This is the ingredient list from our food. Chicken Soup for the Dog Lovers Soul. ( I hate the name but it is a good food)

1.	Chicken
2.	Turkey
3.	Chicken Meal
4.	Turkey Meal
5.	Ground Brown Rice
6.	Ground White Rice
7.	Oatmeal/Rolled Oats
8.	Potatoes
9.	Pearled Barley
10.	Ground Millet
11.	Chicken Fat
12.	Duck
13.	Salmon
14.	Dried Egg Product
15.	Flaxseed
16.	Natural Chicken Flavor
17.	Dried Kelp 
18.	Carrots
19.	Peas
20.	Apples
21.	Dried Skim Milk
22.	Cranberry Powder
23.	Rosemary Extract
24.	Vitamins/Minerals


----------



## jim n (Nov 12, 2005)

Jessie, go to www.mordanna.com/dogfood. There is a lot of information on just about every dog food I've ever heard of.


----------



## monomer (Apr 21, 2005)

How much to feed? It depends upon the caloric content of the food you are feeding and its digestibility. It also depends upon your pup's activity level and the weather outside plus as your puppy ages, food requirements will also change. However, determining the correct amount of any food to feed with any dog is not so difficult... just let your fingers and eyes do it. Start feeding your dog say 5-cups a day (broken down into 2 meals per day) and conduct the 'rib/spine feel test' once a week. That's where you run your fingers across your dog's ribs and then down the spine, especially near the base of the tail (that's often one of the first places many dogs will pack on the fat)... if you can *'easily'* feel each rib and each vertebra of the spine then your dog is not too fat... however if you can actually see the ribs (ripples in the fur) and/or the spinal outline when viewing from the side then your dog is getting way too lean. Then just simply adjust the amount of dog food accordingly. In addition to the 'feel test' you should also observe that your dog maintains a 'belly tuck-up' just before the hind legs from the side-view and when viewing from above also (often term the 'hour-glass look'). If you cannot see a definite tuck-up and/or hour-glass shape then lookout your dog has gotten WAY, WAY TOO FAT! At that point reduce the food majorly and increase exercise.


----------



## Lucky's mom (Nov 4, 2005)

Oh no! Lucky's fat. Diet time.


----------



## monomer (Apr 21, 2005)

Lucky's mom said:


> Oh no! Lucky's fat. Diet time.


WHOA!!!!! hold on.... a very young puppy, say under 16-weeks should have some puppy fat and that pudgie puppy-look about them. Later at 4 or 5 or 6 months of age they should slowly turn into a long lanky teenager type of look... THAT'S WHEN you start expecting an hour-glass figure. Whew, I hope I got to you in time... poor puppy's probably starving... give that 'little one' another cup of kibble and tell him monomer's so sorry.


----------



## Lucky's mom (Nov 4, 2005)

monomer said:


> Whew, I hope I got to you in time... poor puppy's probably starving... give that 'little one' another cup of kibble and tell him monomer's so sorry.
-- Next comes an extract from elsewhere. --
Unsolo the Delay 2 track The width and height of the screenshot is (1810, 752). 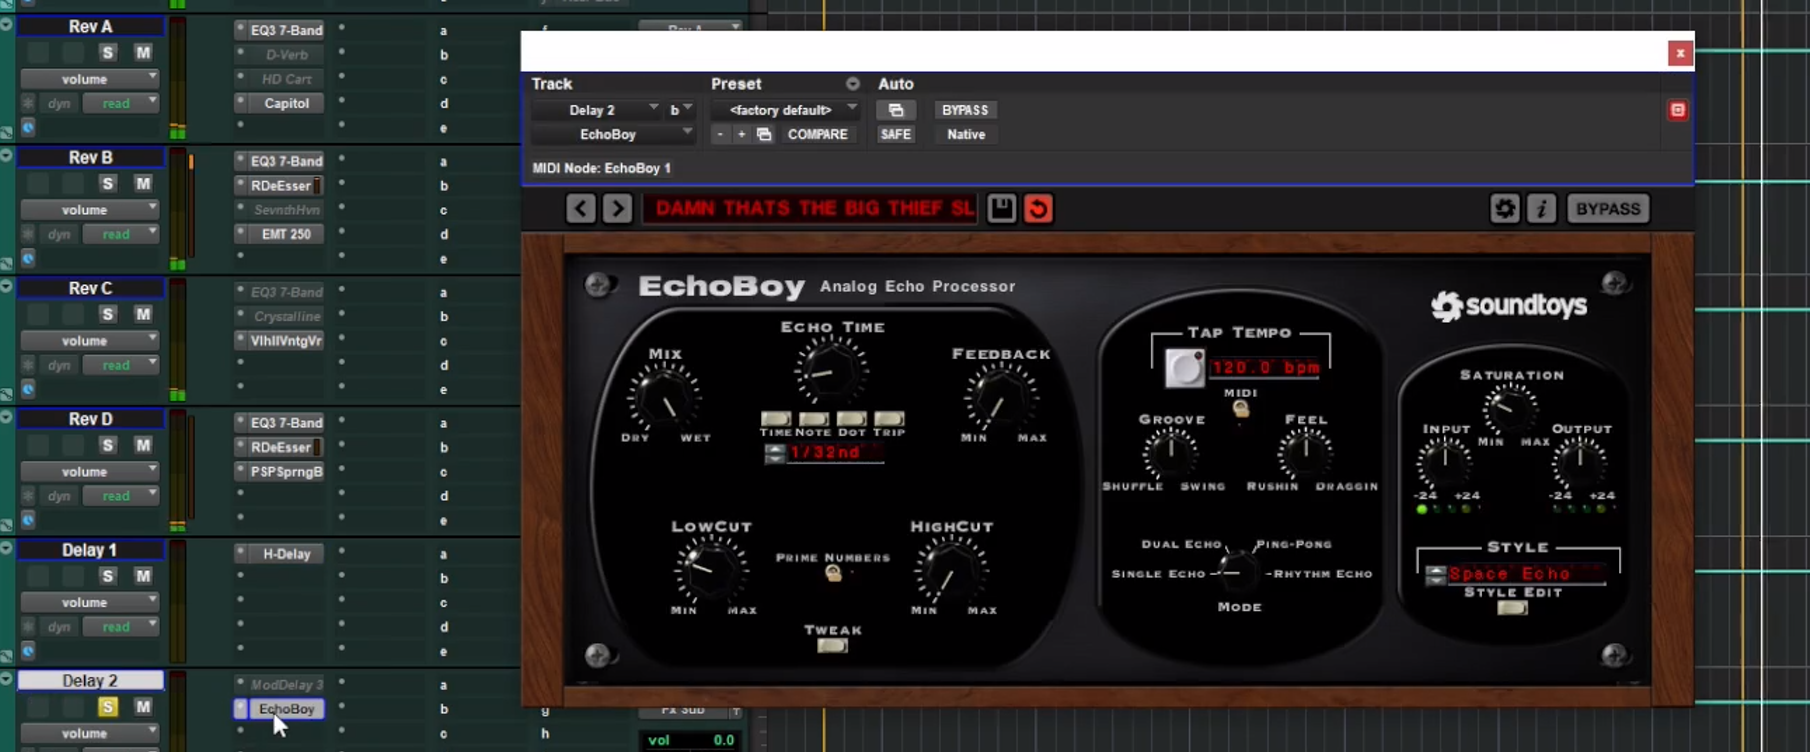[x=108, y=707]
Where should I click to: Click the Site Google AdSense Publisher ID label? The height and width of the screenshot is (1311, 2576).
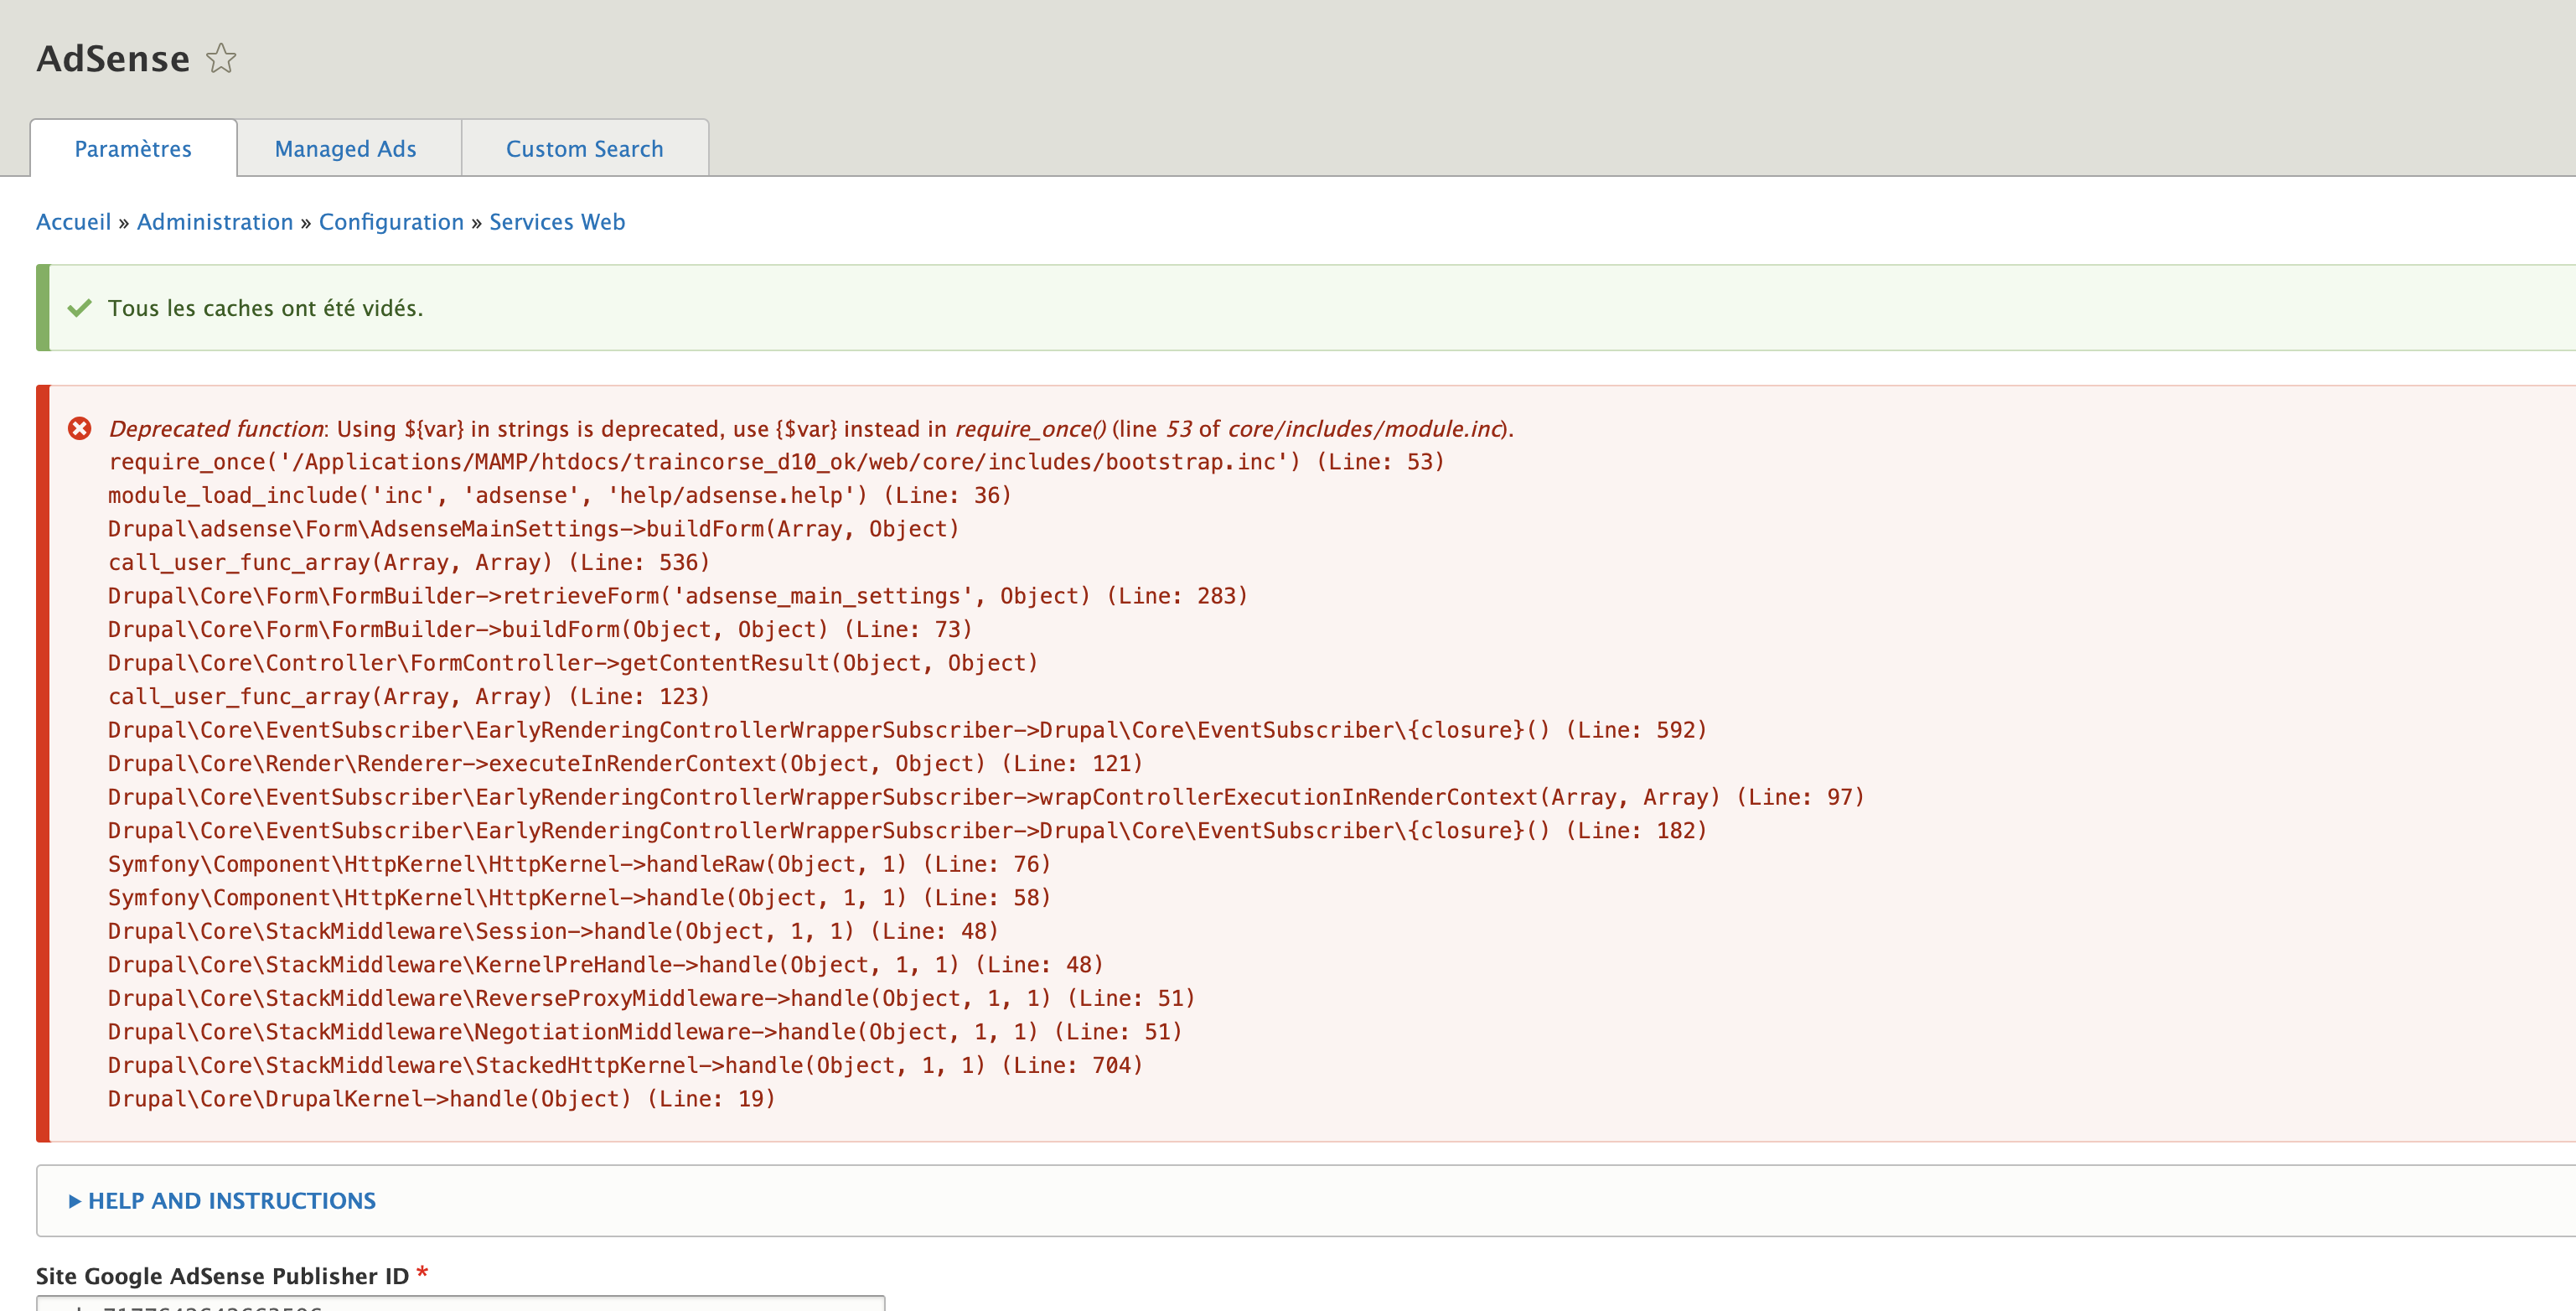222,1276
:lol: Oh...don't worry. You haven't starved him. And he's a very forgiving puppy. He's probably fine, but I have worried abit about his weight. He's not FAT but seemed abit more heavy in his middle then he ought to. In truth, he's had a few "diets" but when he started growing so fast I stopped worrying about it so much.


----------



## Jessie (Dec 18, 2005)

Thank you for your replies.

Timberwolfe, I have made a copy of your list and will compare ingredients with other dog foods and then look up the one I like best on the website Jim recommended.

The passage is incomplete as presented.